Une première période timorée, une seconde bien bien meilleure : un pressing acharné, de l’envie, de la percussion sur son côté, de nombreux centres. Une belle ouverture pour Giroud, une belle passe dé pour Grizou. Je le redis : que Mendy continue à être ambianceur.

Kimpembé (1/5) :

Un point pour la forme car je vais pas lui mettre deux fois zéro de suite. Mais la relance molle dans l’axe comme un vulgaire défenseur d’Everton, tu oublies. D’ailleurs, la prochaine fois, oublie de venir tout court, ça nous fera des tachycardies en moins.
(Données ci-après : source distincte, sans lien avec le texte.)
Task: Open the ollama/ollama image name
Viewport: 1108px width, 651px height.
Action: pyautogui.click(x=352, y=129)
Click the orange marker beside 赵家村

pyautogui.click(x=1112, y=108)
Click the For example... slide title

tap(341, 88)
Sam, reviens.

Varane (3/5) :

Solide et vaillant à défaut d’être incroyable. Pas hyper rapide face à Sané, mais c’est pas facile faut reconnaître. On dirait qu’Umtiti lui manque. Sam, reviens.

Pavard (2/5) :

Constant dans le pas terrible. On peut continuer à lui trouver des excuses car ce n’est pas son poste et qu’il est jeune, mais sur le moyen/long-terme, on est conscients que ce n’est pas décemment viable, tout Champion du Monde qu’il est et que nous sommes en partie grâce à lui (sauf Grégory Scheider).

Kanté (2/5) :

A bu la tasse pendant 45 minutes, soit 44 minutes de plus que le petit Grégory, dont les poumons étaient certes moins résistants. Faute d’un Kanté au niveau, le milieu bleu a pris l’eau. Ngolo a repris son souffle à l’heure de jeu, et ça allait tout de suite mieux. Remplacé par Nzonzi (90e, non noté), qui s’appelle désormais Stéphane (certification balbirienne officielle).

Pogba (1/5) :

« Quand Paul n’est pas bon, ça rejaillit sur toute l’équipe« . Déjà dit face à l’Islande, ça vaut ici aussi. Aussi coupable que Kanté pendant la première période (Kanté anticipait mal et compensait pas, Paul était trop haut et redescendait pas), et pas tellement mieux en seconde.

Matuidi (3/5) :

Il ne sert à rien en ailier gauche, je l’ai déjà dit. Comme le milieu a pris le bouillon très rapidement, DD l’a fait redescendre pour aider Kanté et Pogba. Il était tout de suite plus à son Blaise.

Mbappé (2/5) :

Puisqu’il casse tout et qu’on attend toujours plus, soyons plus durs dans la notation. Oui, c’est un danger permanent, ses courses sont affolantes, sa technique impressionnante. Mais là, il marque pas, il a pas fait les bons derniers gestes, quelques oublis de coéquipier, et certainement ensorcelé par le chant des sirènes pour oublier à ce point de ne jamais aider les copains au repli. Remplacé par Dembélé (86e, non noté) : Dostoievski a son Idiot, Deschamps a son Ousmane.

Griezmann (4/5) :

Mes que una cabeza. El Grizou était beau. Double buteur, Grizou a été avec Lucas celui qui a réveillé les Bleus en seconde. Et, comme depuis longtemps maintenant, il ne rechigne pas à défendre, en atteste son retour salvateur sur un contre allemand dans notre surface. Il a marqué les 4 derniers buts des Bleus face aux Allemands. Il ne fait pas bon être un aigle devant le coq Grizou. Remplacé par Ndombele (86e, non noté).

Giroud (3/5) :

Certainement l’un des meilleurs matchs d’Olivier en termes de justesse : justesse technique, justesse dans le timing des passes et déviations… Il n’a pas été souvent servi (Mbappé et Dembélé l’ont oublié, notamment), mais a raté les quelques situations qu’il a eues.

 

Le Mont Térubio est mort, vive Didier Décampe.